Eric D. Seals is a seasoned cinematographer and film director with 10+ years experience creating and managing feature films, television, and digital content series. Most recently he was a Director of Photography on The History’s Channel “Tulsa Burning: The 1921 Massacre'' and ESPN’s “Omitted: The Black Cowboy.”
He holds a Bachelor's degree from Murray State University with concentrations in Electronic Media and Business Administration. Eric started his career at ESPN where he worked as a video editor. In 2020, he was selected as a Diverse Voices in Documentaries Fellow with Kartemquin Films, the leading documentary film house in the midwest, and in 2021 he was selected as a Netflix Directing and Producing Fellow.
He is the founder and creative director of Digifé, a full-service film production company that focuses on documentaries and social impact stories. Eric and Digife have netted numerous awards, produced a number of commercials and TV shows, and have developed a variety of content for different brands. His team has worked with clients such as US Bank, Miller Lite, The Federal Reserve Bank of Chicago, BOSCH, Northwestern University, ComEd and Leo Burnett to name a few.
As a Director of Photography he has worked on shows such as Amazon’s Fare-Well, Disney/Tastemade’s Mad Good Food, YouTube Originals A New Green Book, and Award Winning Documentary, Freedom Hill, BET’s Change the Name, Pete Buttigieg’s South Bend Stories, and The Takeover, which was an official selection in the American Black Film Festival.
He prides himself in being a creative problem solver which makes him a great person to have on your crew. Eric enjoys giving back to the film community by facilitating workshops and has recently become an Adjunct Professor at Depaul University teaching a course in Sports Documentary Production..

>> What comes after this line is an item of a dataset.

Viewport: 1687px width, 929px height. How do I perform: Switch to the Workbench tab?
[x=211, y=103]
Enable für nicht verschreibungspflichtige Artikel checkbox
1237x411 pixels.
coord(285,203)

Eric is currently developing his fourth film, Bike Vessel, in partnership with Kartemquin. Bike Vessel tells the story of Eric’s dad, Donnie Seals Sr., defying health statistics after having three open-heart surgeries and renewing his lease on life through cycling. It examines health disparities among Black men,
the group with the lowest life expectancy and highest death rate of any other racial and ethnic group.